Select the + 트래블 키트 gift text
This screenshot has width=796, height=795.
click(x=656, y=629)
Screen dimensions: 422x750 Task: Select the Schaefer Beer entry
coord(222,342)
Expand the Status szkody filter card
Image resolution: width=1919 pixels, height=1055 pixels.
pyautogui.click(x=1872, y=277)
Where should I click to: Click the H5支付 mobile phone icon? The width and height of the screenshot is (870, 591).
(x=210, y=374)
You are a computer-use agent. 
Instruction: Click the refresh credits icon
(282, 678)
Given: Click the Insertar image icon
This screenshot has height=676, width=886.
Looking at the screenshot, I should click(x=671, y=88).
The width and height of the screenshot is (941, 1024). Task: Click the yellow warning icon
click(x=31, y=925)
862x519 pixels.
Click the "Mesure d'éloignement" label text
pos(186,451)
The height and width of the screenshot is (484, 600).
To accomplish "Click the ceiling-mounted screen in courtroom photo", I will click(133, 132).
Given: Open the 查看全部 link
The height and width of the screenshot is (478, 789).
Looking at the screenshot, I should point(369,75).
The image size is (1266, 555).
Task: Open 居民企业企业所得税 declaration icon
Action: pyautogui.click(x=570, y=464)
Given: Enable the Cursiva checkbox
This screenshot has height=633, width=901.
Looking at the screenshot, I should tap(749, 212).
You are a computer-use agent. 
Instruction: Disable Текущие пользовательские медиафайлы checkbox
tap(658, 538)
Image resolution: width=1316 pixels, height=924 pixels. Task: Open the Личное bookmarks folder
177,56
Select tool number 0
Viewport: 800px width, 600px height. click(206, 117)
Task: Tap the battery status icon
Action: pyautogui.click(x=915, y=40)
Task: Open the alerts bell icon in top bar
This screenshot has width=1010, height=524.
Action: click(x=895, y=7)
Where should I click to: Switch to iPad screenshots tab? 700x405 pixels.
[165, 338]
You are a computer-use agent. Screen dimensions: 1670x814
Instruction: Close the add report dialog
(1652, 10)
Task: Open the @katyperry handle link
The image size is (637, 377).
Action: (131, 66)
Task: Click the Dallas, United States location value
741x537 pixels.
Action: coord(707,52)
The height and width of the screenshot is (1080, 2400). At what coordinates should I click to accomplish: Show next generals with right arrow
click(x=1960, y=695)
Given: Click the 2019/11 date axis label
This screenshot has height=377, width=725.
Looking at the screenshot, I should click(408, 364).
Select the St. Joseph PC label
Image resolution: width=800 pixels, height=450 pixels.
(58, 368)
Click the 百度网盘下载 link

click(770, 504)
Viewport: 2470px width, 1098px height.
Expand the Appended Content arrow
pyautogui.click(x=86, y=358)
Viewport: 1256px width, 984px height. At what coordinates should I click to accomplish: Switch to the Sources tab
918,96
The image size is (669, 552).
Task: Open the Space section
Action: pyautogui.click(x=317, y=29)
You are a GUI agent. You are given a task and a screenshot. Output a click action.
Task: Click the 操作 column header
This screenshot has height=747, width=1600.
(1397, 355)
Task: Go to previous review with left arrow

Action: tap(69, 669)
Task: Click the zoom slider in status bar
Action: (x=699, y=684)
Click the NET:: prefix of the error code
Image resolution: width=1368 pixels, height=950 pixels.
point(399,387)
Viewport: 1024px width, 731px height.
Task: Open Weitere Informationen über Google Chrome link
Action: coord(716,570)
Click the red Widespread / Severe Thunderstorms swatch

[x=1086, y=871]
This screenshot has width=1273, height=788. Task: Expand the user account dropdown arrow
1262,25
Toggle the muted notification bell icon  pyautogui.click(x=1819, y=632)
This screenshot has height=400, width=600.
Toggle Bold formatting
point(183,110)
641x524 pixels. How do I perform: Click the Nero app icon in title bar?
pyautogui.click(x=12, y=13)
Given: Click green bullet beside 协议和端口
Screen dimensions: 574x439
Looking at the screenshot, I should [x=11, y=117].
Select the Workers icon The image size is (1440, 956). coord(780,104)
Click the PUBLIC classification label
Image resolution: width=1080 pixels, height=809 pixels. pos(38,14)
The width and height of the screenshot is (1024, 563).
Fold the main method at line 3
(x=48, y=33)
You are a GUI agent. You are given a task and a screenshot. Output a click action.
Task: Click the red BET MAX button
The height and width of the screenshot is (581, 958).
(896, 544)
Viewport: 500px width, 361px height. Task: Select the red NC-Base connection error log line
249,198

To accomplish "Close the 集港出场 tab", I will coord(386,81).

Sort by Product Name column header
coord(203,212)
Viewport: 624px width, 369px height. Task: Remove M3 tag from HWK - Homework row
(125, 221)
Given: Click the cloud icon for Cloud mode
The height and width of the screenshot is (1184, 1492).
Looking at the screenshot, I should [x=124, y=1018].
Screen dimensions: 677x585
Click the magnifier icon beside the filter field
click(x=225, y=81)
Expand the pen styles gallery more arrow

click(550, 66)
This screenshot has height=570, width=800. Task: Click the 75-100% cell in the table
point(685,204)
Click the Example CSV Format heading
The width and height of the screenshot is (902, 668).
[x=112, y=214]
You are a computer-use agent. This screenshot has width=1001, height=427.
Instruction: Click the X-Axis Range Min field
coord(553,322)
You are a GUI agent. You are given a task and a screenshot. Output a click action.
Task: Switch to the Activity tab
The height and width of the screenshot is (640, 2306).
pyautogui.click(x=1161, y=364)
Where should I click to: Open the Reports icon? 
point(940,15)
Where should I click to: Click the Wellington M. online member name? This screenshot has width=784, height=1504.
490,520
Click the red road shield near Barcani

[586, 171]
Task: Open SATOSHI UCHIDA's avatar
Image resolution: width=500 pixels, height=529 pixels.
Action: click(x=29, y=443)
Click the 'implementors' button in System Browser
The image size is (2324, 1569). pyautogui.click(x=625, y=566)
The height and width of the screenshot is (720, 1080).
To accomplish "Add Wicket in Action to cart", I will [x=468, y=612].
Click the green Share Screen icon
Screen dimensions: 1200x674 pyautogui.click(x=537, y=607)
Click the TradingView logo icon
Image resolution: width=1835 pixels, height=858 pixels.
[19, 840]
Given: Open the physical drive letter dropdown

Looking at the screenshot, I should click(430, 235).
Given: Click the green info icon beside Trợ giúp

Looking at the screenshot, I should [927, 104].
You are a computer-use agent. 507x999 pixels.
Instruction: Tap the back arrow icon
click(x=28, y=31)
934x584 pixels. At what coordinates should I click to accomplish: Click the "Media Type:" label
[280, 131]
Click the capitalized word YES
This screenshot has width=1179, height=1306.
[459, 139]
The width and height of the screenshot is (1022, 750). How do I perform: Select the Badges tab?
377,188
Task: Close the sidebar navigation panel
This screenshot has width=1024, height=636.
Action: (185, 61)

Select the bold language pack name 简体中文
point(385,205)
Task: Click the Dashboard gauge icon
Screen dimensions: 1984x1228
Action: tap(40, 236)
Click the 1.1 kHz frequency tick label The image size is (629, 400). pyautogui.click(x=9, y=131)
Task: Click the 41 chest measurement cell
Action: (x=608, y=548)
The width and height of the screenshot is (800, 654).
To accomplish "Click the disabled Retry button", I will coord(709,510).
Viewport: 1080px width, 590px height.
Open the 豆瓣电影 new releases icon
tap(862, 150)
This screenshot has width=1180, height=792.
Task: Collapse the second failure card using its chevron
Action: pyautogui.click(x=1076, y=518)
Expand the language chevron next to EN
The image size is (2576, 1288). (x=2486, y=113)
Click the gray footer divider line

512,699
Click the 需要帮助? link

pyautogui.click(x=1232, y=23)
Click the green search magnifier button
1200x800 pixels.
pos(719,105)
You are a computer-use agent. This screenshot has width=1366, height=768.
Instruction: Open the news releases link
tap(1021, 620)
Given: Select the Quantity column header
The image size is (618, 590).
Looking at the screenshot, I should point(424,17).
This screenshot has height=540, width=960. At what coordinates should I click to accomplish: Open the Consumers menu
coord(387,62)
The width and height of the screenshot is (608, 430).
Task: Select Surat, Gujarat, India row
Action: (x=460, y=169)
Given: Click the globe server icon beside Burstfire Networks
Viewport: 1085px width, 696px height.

#### [EXERCISE AIM]
Would you copy, unchanged, the stretch of the records above that begins at the line containing "Instruction: Disable Текущие" and ends at the line containing "Given: Click the 2019/11 date axis label", and only that?

#### [RESPONSE BOX]
Instruction: Disable Текущие пользовательские медиафайлы checkbox
tap(658, 538)
Image resolution: width=1316 pixels, height=924 pixels. Task: Open the Личное bookmarks folder
177,56
Select tool number 0
Viewport: 800px width, 600px height. click(206, 117)
Task: Tap the battery status icon
Action: pyautogui.click(x=915, y=40)
Task: Open the alerts bell icon in top bar
This screenshot has width=1010, height=524.
Action: click(x=895, y=7)
Where should I click to: Switch to iPad screenshots tab? 700x405 pixels.
[165, 338]
You are a computer-use agent. Screen dimensions: 1670x814
Instruction: Close the add report dialog
(1652, 10)
Task: Open the @katyperry handle link
The image size is (637, 377).
Action: (131, 66)
Task: Click the Dallas, United States location value
741x537 pixels.
Action: coord(707,52)
The height and width of the screenshot is (1080, 2400). At what coordinates should I click to accomplish: Show next generals with right arrow
click(x=1960, y=695)
Given: Click the 2019/11 date axis label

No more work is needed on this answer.